Text provided:

****************

The best VCE subject choice is the one you will genuinely score well in – not the one that “scales up”. Choosing subjects to chase scaling is the most expensive mistake in VCE, and VTAC’s own data proves it: in VTAC’s published examples, one student picked four scaled-up subjects he was not good at and finished with an ATAR of 57.75, while another played to her strengths – with five of her six subjects scaling down – and got 95.80. This guide gives you a repeatable 5-step method for choosing your 2027 subjects, the rules you cannot break, and the traps (like prerequisites) that a 99 ATAR cannot fix. (Written by Haobo Zhang – 98 ATAR, University of Melbourne Biomedicine; founder of HZ Tutoring.)
Key takeaways
- Choose for genuine strength first, then your course prerequisites. Scaling is a tiebreaker, not a strategy.
- To be awarded the VCE you need 16 units including English and at least four Unit 3-4 sequences; for an ATAR you need scored study scores in at least four Unit 3-4 studies, one from the English group.
- Prerequisites use a raw study score (often 25-30) – miss it and even a 99 ATAR will not get you into that course.
- Your best six subjects count: the top four in full, plus 10% of your 5th and 6th. Add one “insurance subject” you are reliably good at.
- You can drop a maths level but rarely jump up – start higher if you are unsure.

****************

Recorded information:

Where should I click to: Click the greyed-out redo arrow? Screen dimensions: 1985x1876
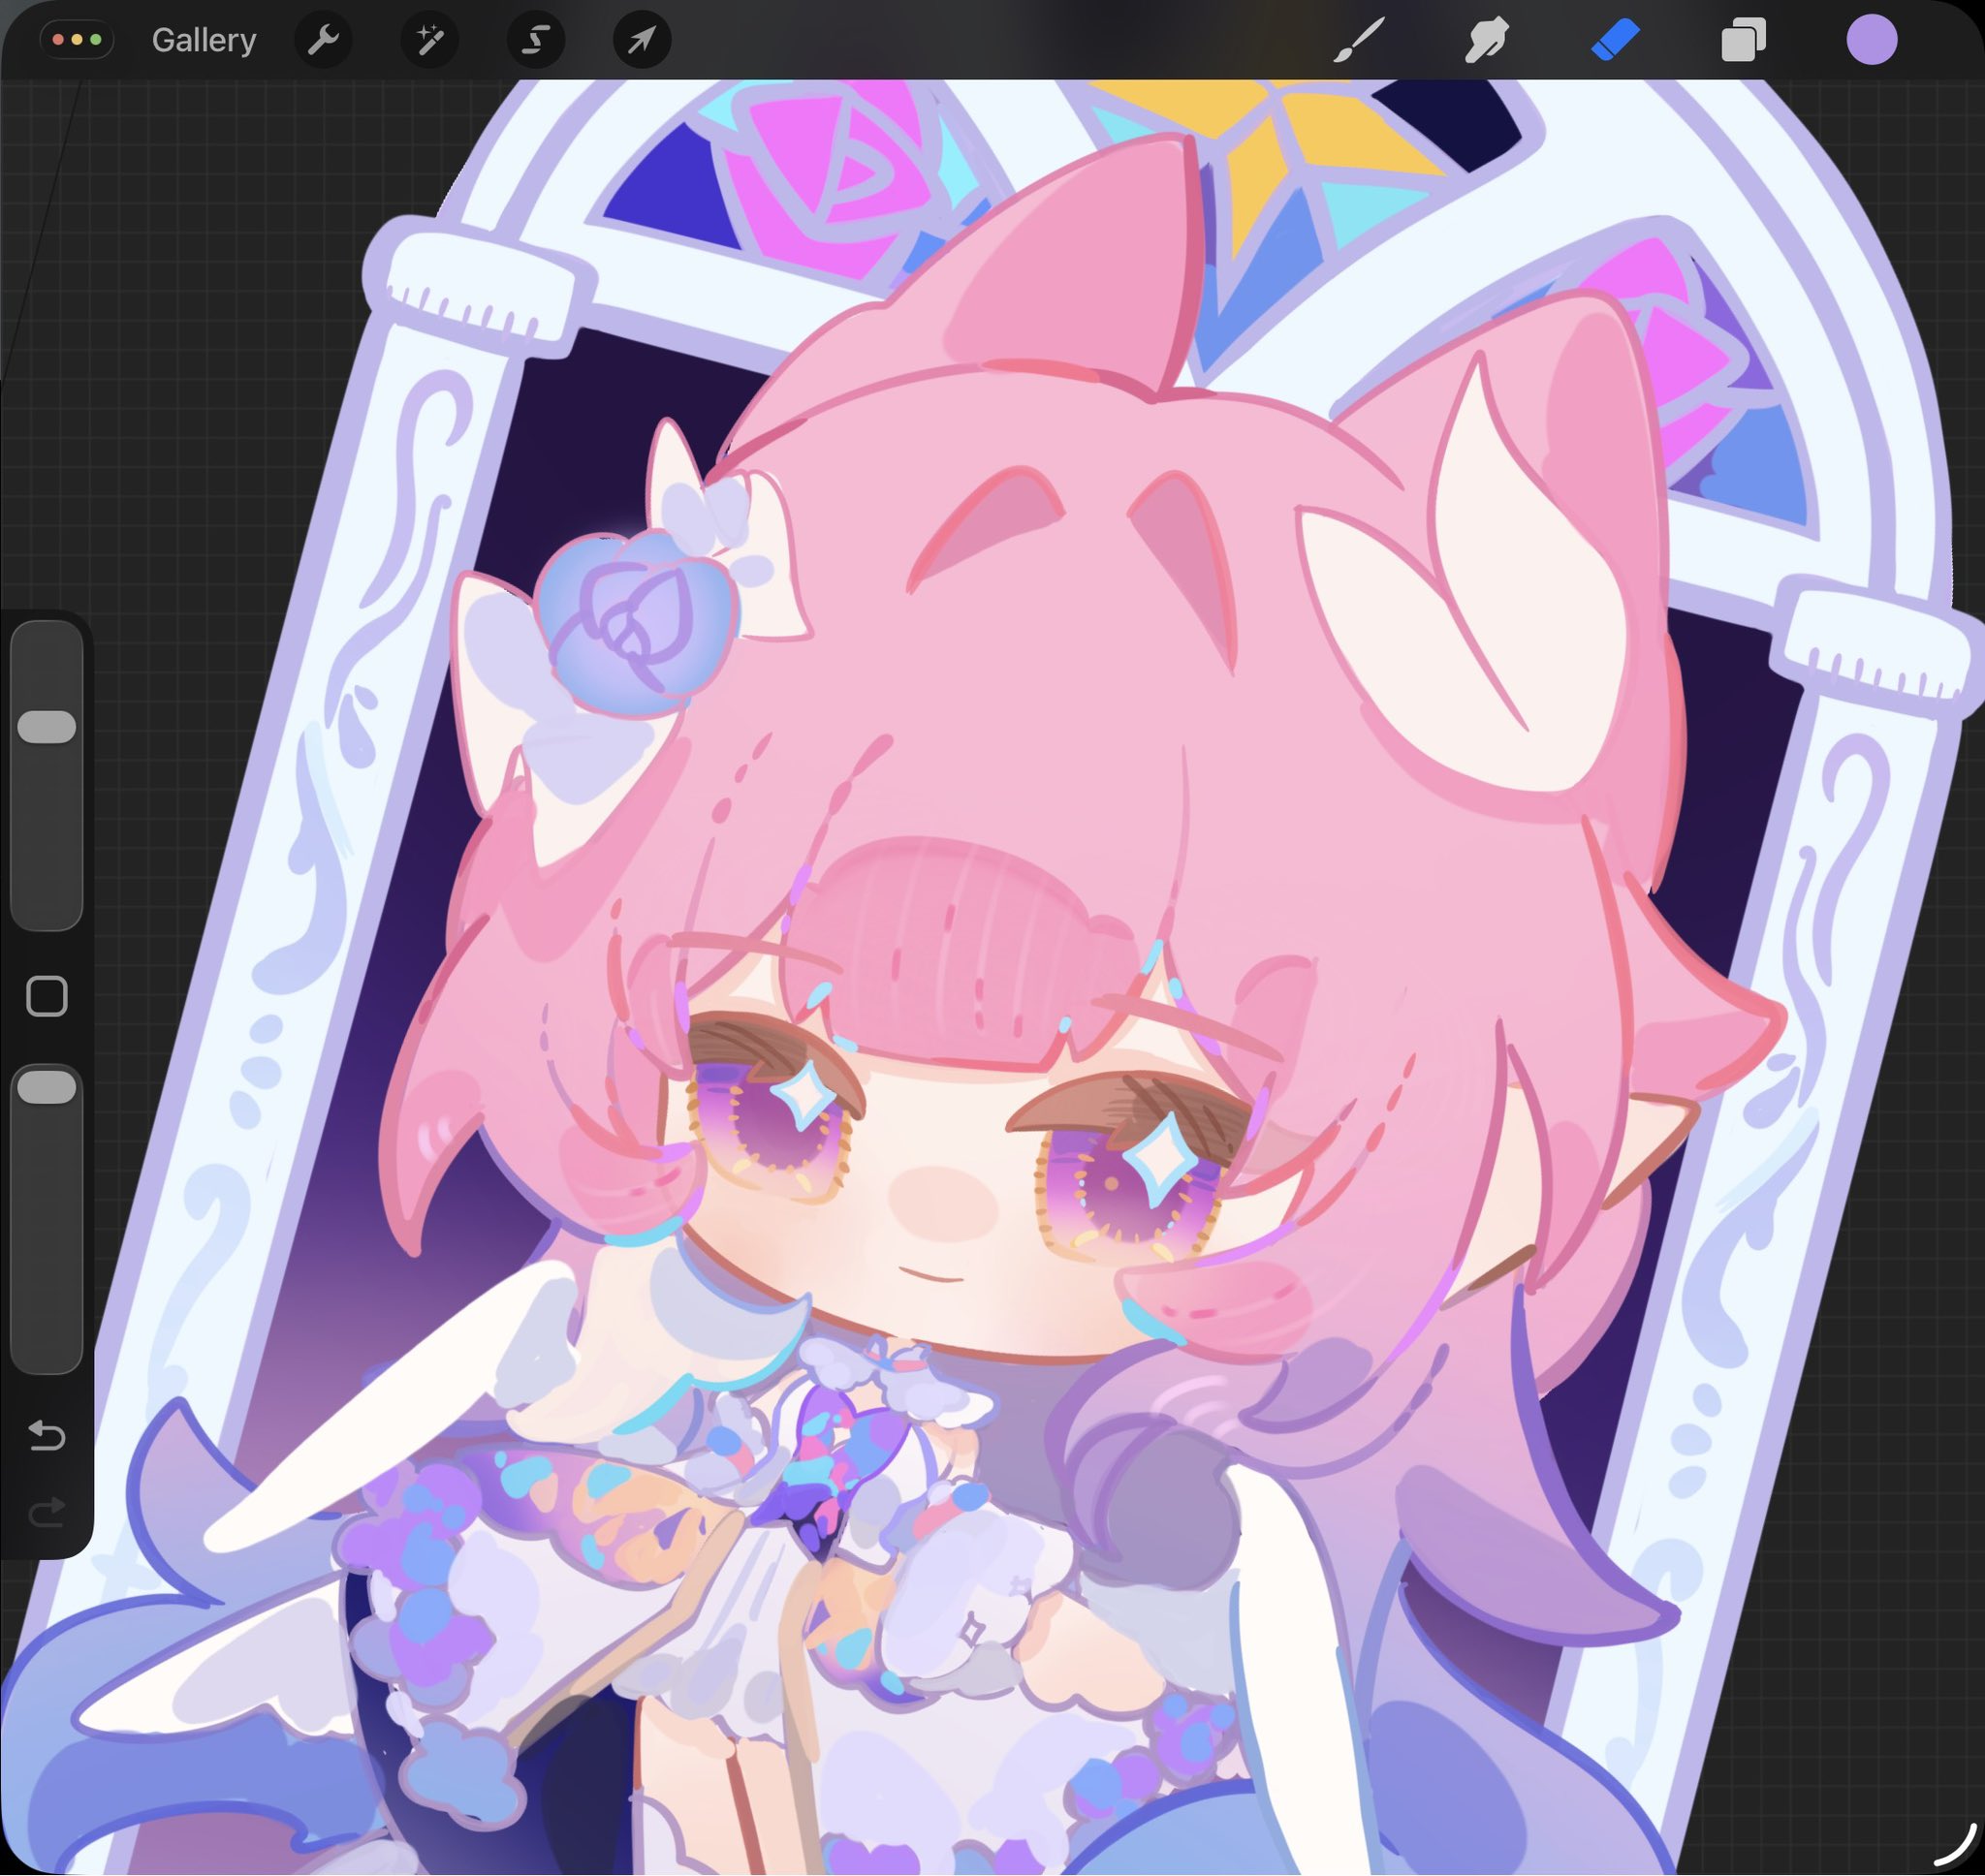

****************

Brief 1: Write out everything in the VCE subject guide from "Key takeaways" down to "reliably good at.".
Brief 2:
Answer these questions using the VCE subject guide:
(a) What ATAR did the student who picked four scaled-up subjects he was not good at finish with?
(b) How many units does a student need to be awarded the VCE?
(c) What percentage of the 5th and 6th subjects counts toward the best six?

Correct output 1:
Key takeaways
- Choose for genuine strength first, then your course prerequisites. Scaling is a tiebreaker, not a strategy.
- To be awarded the VCE you need 16 units including English and at least four Unit 3-4 sequences; for an ATAR you need scored study scores in at least four Unit 3-4 studies, one from the English group.
- Prerequisites use a raw study score (often 25-30) – miss it and even a 99 ATAR will not get you into that course.
- Your best six subjects count: the top four in full, plus 10% of your 5th and 6th. Add one “insurance subject” you are reliably good at.

Correct output 2:
(a) 57.75
(b) 16 units
(c) 10%